#### EXERCISE DIRECTIONS
The pictures in the data below are to be omitted; all else must be duplicated exactly.

#### SUPPLIED RECORDS
◇ ◇ ◇ ◇ ◇

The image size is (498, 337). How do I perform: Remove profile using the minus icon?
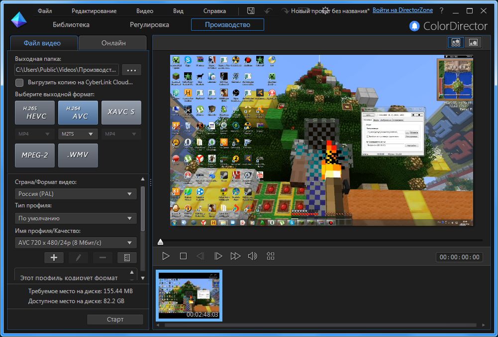tap(102, 257)
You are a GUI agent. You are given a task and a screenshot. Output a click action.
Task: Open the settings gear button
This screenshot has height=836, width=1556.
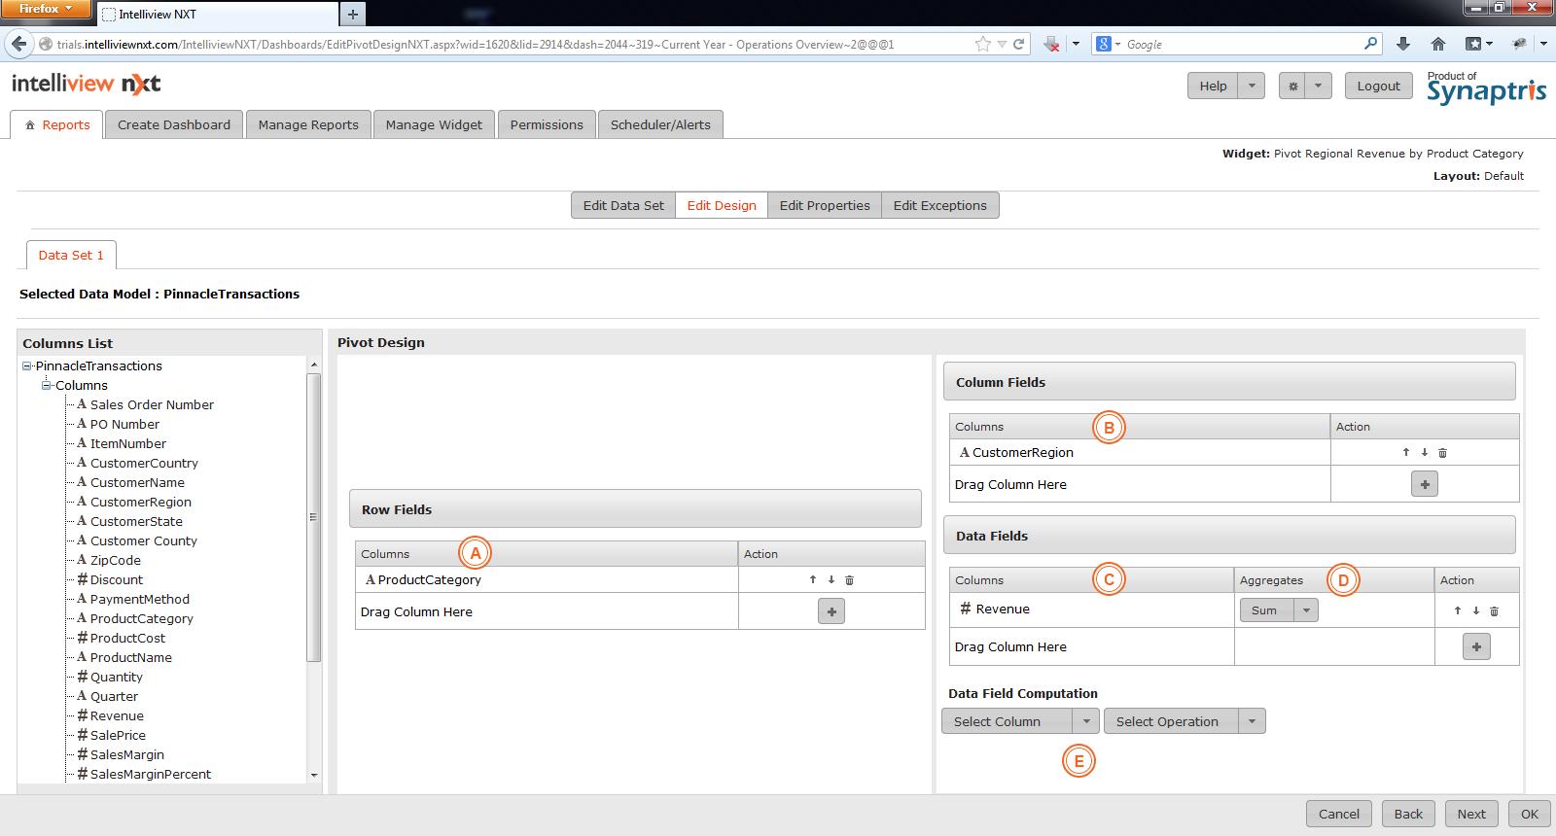(1292, 87)
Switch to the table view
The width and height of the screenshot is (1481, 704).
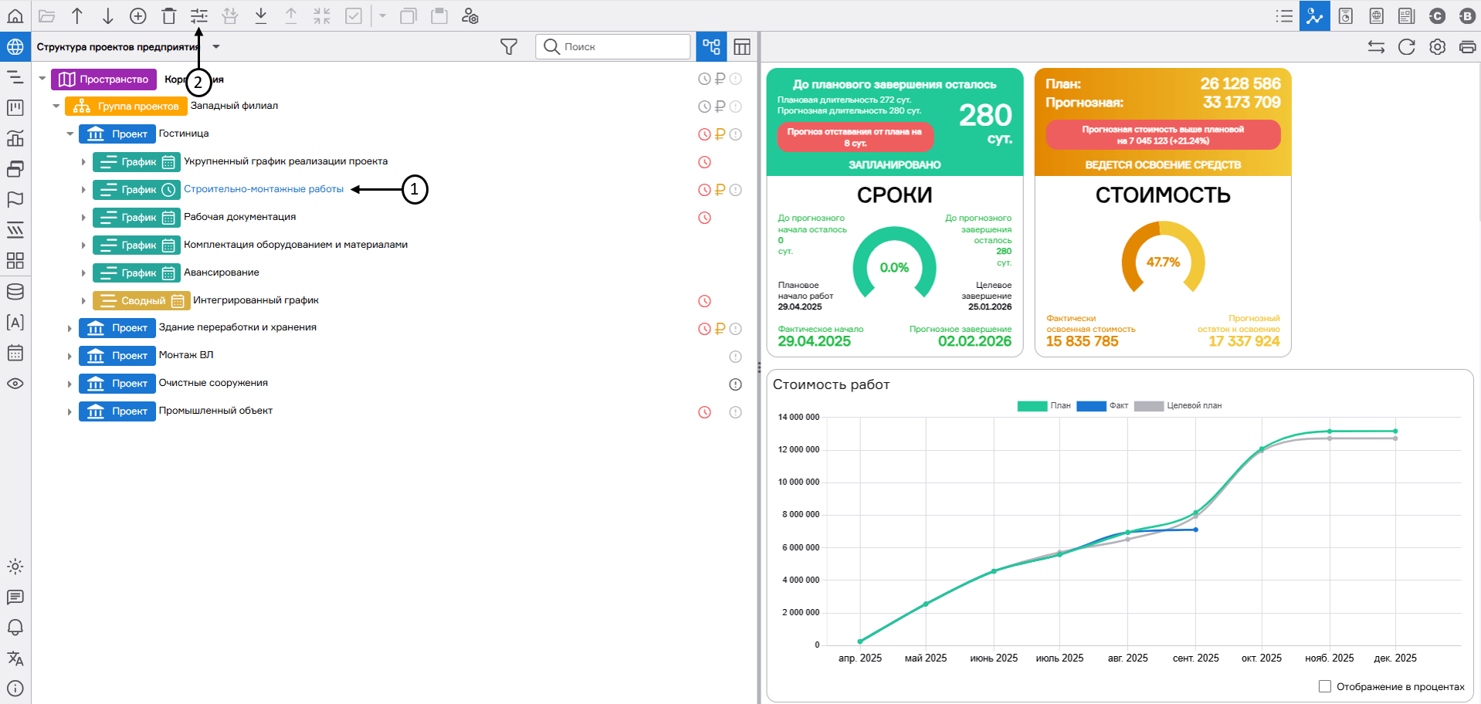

◇ ◇ ◇ ◇ ◇

#### ANSWER FOR THE TASK
The image size is (498, 337). How do I perform: Remove profile using the minus icon?
tap(102, 257)
You are a GUI agent. You are given a task and a screenshot. Output a click action.
Task: Open the settings gear button
This screenshot has height=836, width=1556.
(1292, 87)
Switch to the table view
The width and height of the screenshot is (1481, 704).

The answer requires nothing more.